The ownership structure of sample firms across different industries is reported in
Table 2, Panel B. More than half of the sample firms come from the raw
materials industry. It is clear that apart from few industries, such as
communication and multi‐industry, sample companies in most industries are
directly or indirectly controlled by local governments, and that the percentage of
local‐government‐controlled firms are relatively higher for those critical
industries relevant to the national economy and the people's livelihood such as
mineral, energy, transportation and so on. As a whole, I could again arrive at the
conclusion that observations with local government backgrounds account for
nearly half of the sample, which reflects a unique feature of Chinese listed firms
and China’s capital market.
Table 3 presents Pearson correlation coefficients (Panel A) and Spearman
correlation coefficients (Panel B) respectively. As can be seen from these two
panels, almost all corresponding pairs of coefficients in these two panels are
both quantitative and qualitatively similar. To illustrate, only Panel A is analyzed
as follows.
39
[Insert Table 3 here]
It is not surprising to find that Cash Dividends over Sales and Cash Dividends over
Assets are related to each other since both are indicators of the dividend policy
of a firm. What is more interesting is that both two dividend indicators are
positively and significantly related to Lgov, which might be the first clue that a
positive relation exists between an ultimate controller with local government
background and more cash dividends. Reform is negatively and significantly
related to both two cash dividends indexes, which means that after the reform,
cash dividends become less on average. This could be the first piece of evidence
that cash dividends are associated with tunneling in Chinese listed companies
since the reform is targeted, at least claimed by the authorities, to remove the
deformed inequality. It also indicates that the censorable situation is mitigated
after the reform, and that reform is unfavorable to local government. There is
also a positive and significant relation between Size and all three dependent
variables, which suggests that more cash dividends are related to bigger listed
firms. The same relation exists between Lgov and Size, indicating that larger
Chinese listed corporations are usually controlled by local governments.

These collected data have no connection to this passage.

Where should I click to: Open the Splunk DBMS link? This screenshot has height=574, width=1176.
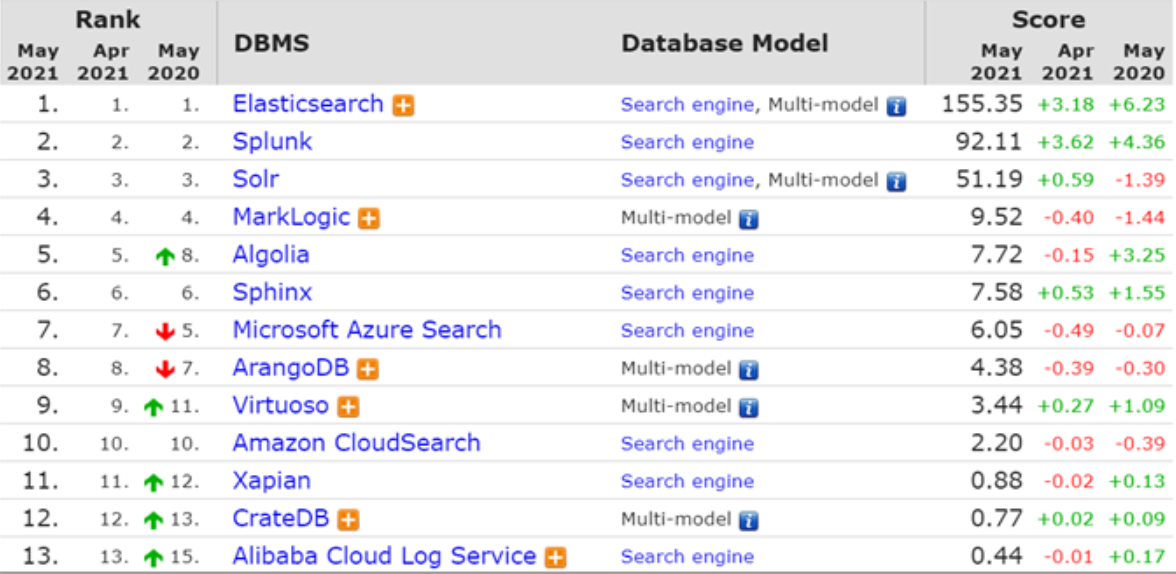click(x=272, y=142)
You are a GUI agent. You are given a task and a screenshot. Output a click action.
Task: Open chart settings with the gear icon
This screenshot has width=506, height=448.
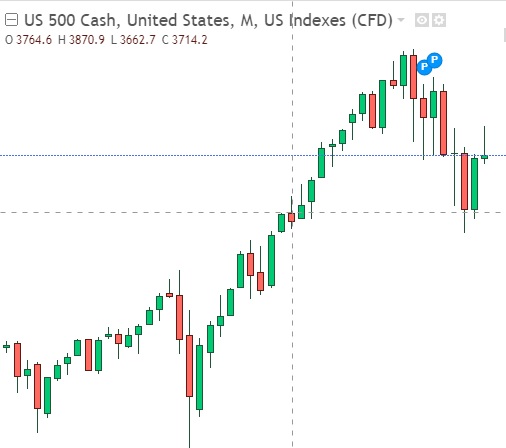(x=439, y=20)
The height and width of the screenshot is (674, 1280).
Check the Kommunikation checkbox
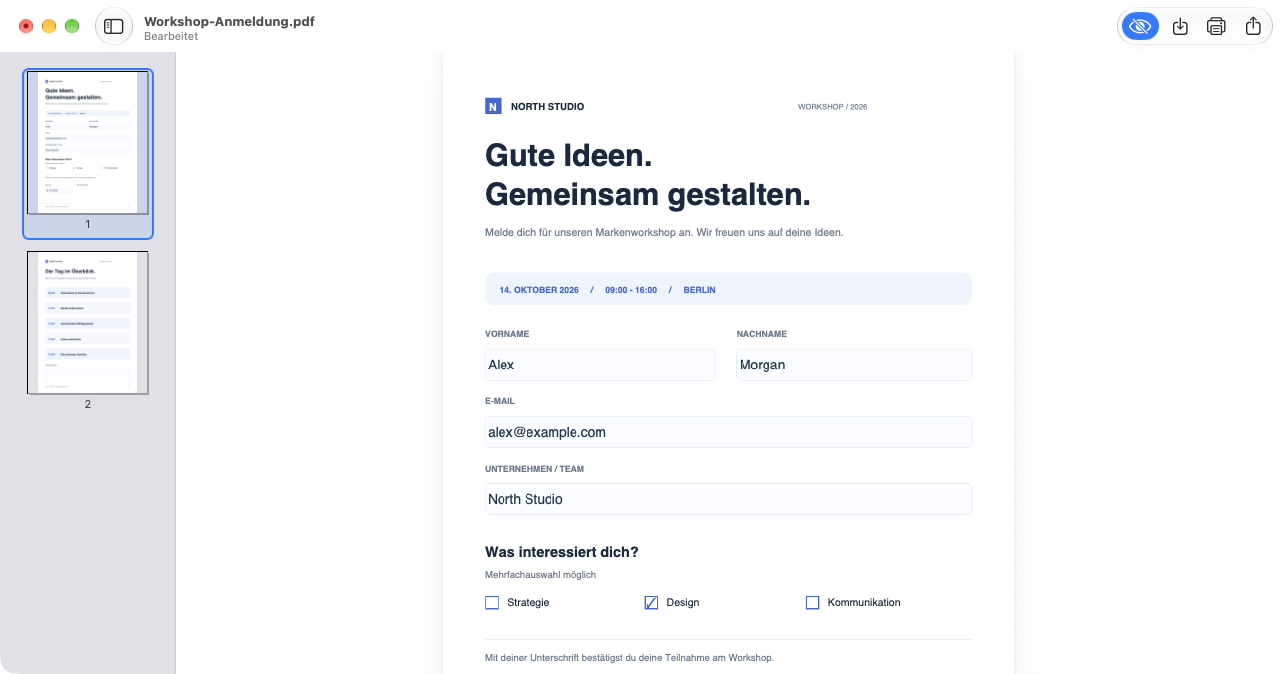pyautogui.click(x=812, y=603)
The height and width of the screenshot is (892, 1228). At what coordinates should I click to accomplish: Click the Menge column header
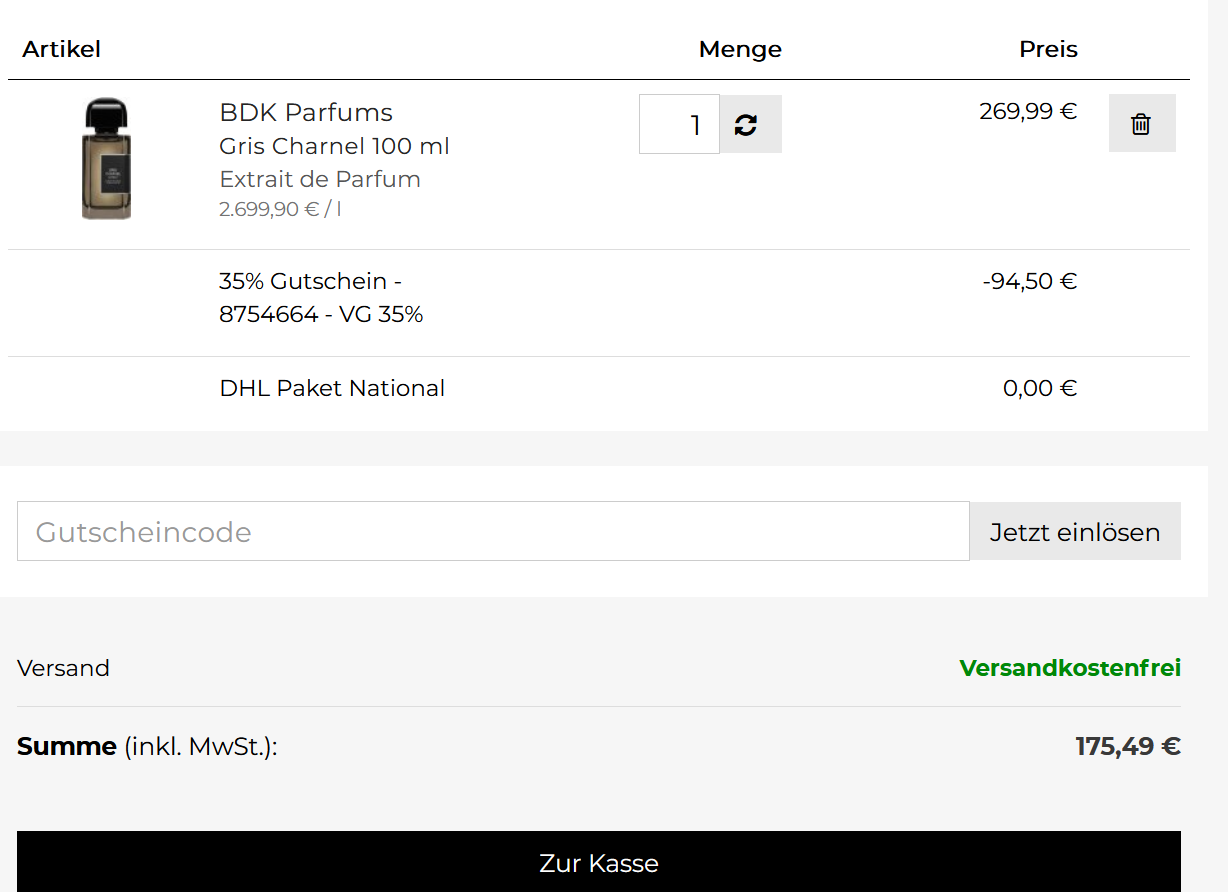tap(740, 49)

Leverage is found to be consistently negatively and significantly related to three
dividends measures, implying that if a Chinese listed firm has more debt, it will
issue less cash dividends. It is also interesting that Leverage and Size have a
positive and significant association. My explanation is that it will be easier for
40
larger firms, which are often controlled by governments, to obtain loans from
huge state‐owned banks, leading to a relatively high leverage ratio.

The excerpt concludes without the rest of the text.